Mit der vorliegenden Klage auf Unzulässigerklärung der in Frage stehenden Exekution wird gegen diese eingewendet, der Kläger sei weder bei der Einbringung des Exekutionsantrages noch im Zeitpunkt der Exekutionsbewilligung gegenüber der Beklagten im Zahlungsverzug gewesen, seien ihm doch infolge des Versehens des Zentralbesoldungsamtes selbst erst am 19. Oktober 1967 seine Oktoberbezüge auf dem Salzburger Konto gutgeschrieben worden; nach dem richtig verstandenen Inhalt des Vergleiches sei er aber nur verpflichtet, von den ihm bereits zugekommenen Einkommensbeträgen 33% an die Beklagte zu zahlen.

AUFGABE A
Laut dem Auszug zur Exekutionsklage: An welchem Tag wurden dem Kläger seine Oktoberbezüge auf dem Salzburger Konto gutgeschrieben?
AUFGABE B
Nenne alle Personen und Stellen, die im Auszug zur Exekutionsklage ausdrücklich genannt werden.
AUFGABE C
Führe den Auszug zur Exekutionsklage im Anschluss an seinen letzten Satz weiter.

GEGEBENE INFORMATIONEN
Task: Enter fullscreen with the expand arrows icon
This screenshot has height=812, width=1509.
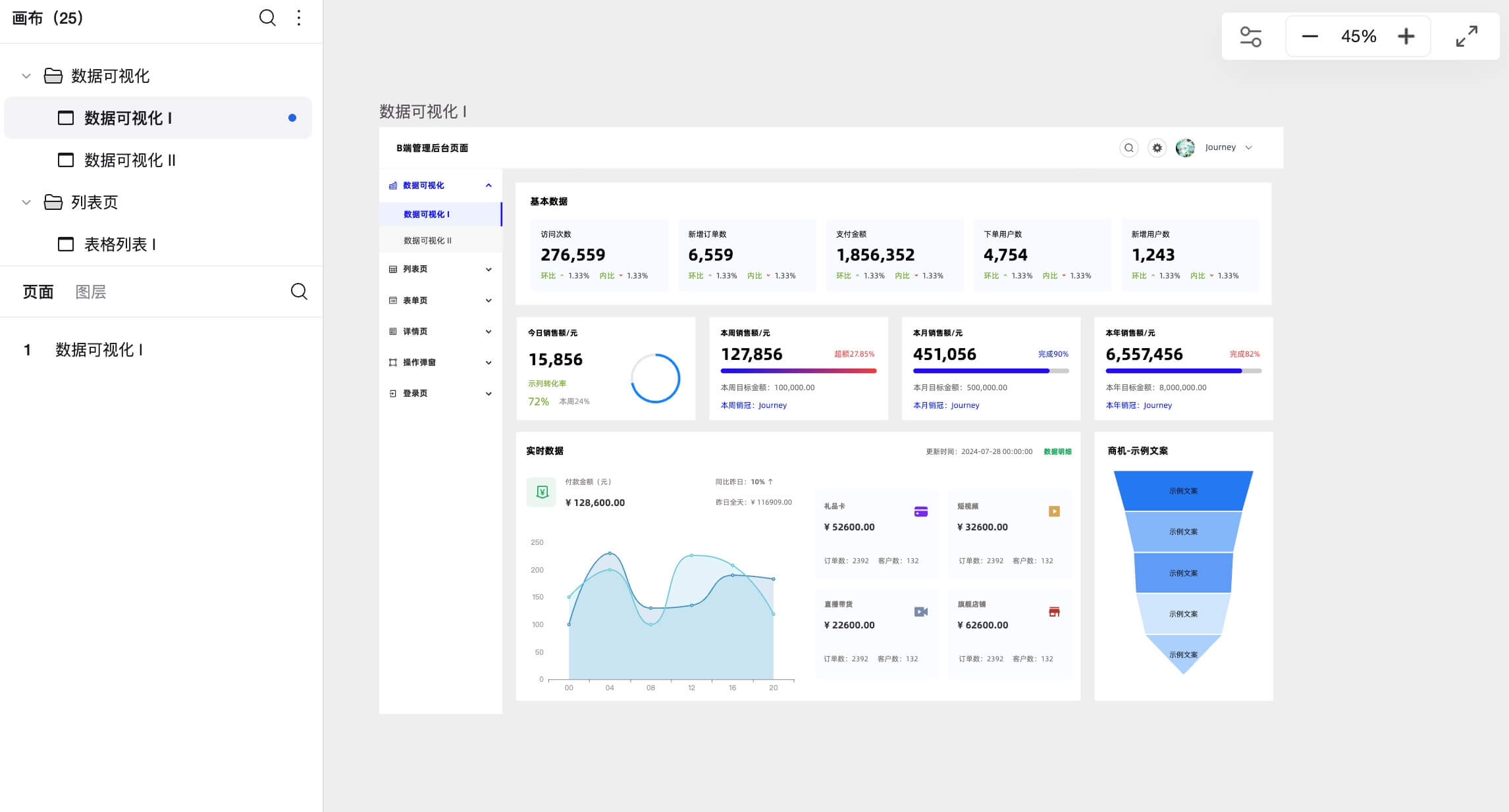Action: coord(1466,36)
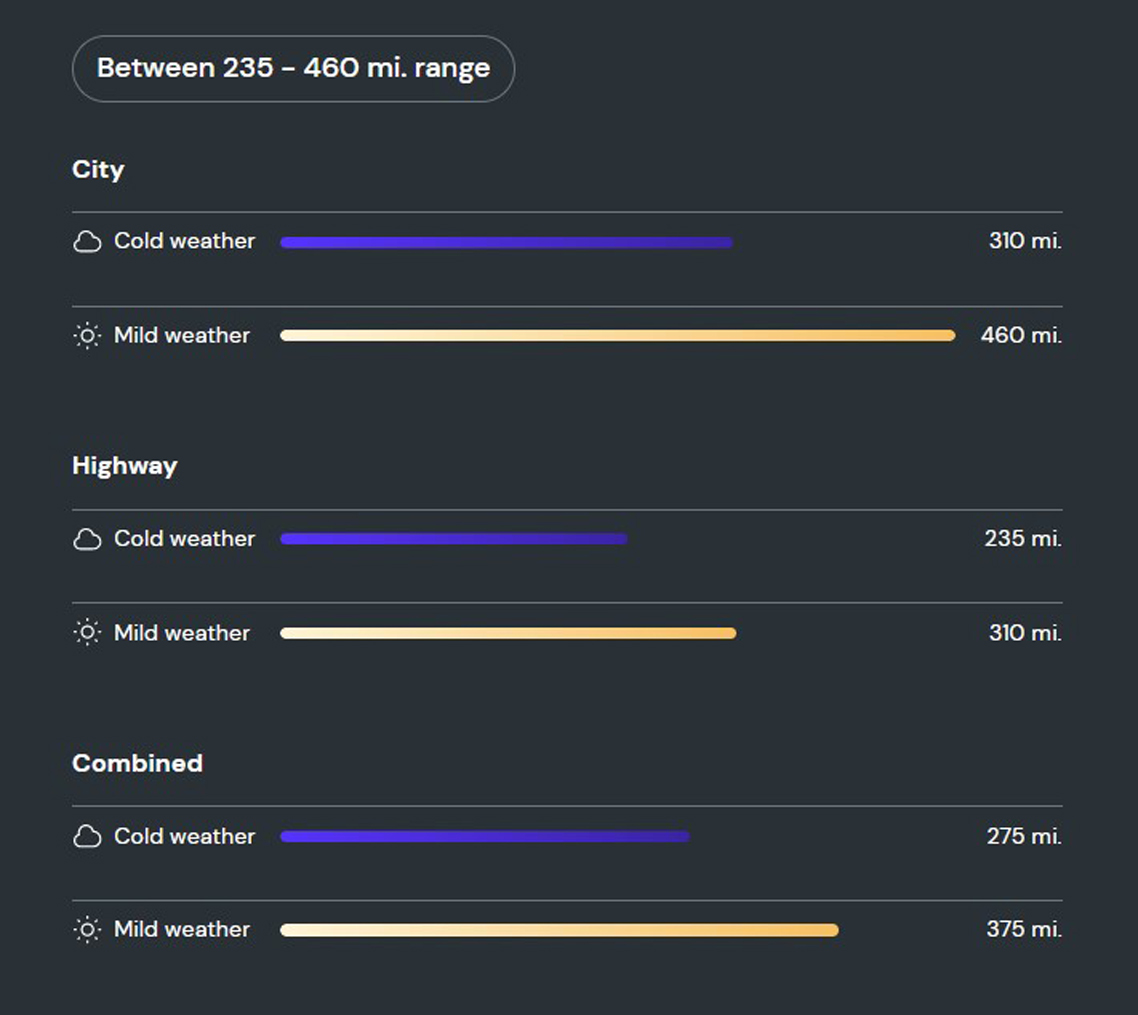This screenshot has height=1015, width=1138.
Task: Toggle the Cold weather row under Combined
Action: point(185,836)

ANTWORT A
Am 19. Oktober 1967.

ANTWORT B
Der Kläger, die Beklagte und das Zentralbesoldungsamt.

ANTWORT C
Die Beklagte machte demgegenüber geltend, ein allfälliger Überweisungsfehler könne ihren Anspruch auf rechtzeitige Unterhaltszahlung nicht berühren. Die Exekutionsführung sei berechtigt, da der Kläger mit der ihr erst am 21. Oktober 1967 zugekommenen Unterhaltszahlung in Verzug geraten sei.
Das Erstgericht wies das Klagebegehren in der rechtlichen Erwägung ab, daß bei Einbringung des Exekutionsantrages Zahlungsverzug des Klägers bestanden habe, somit der Unterhaltsanspruch der Beklagten nicht im Sinne des § 35 EO. erloschen gewesen sei.
Die zweite Instanz gab der Berufung des Klägers mit dem Ausspruch, daß der Wert des Streitgegenstandes 15.000 S übersteigt, keine Folge.
Der Kläger ficht das Berufungsurteil an und beantragt, es im Sinne der Klage abzuändern; hilfsweise stellt er einen Aufhebungsantrag.
Der Oberste Gerichtshof gab der Revision nicht Folge.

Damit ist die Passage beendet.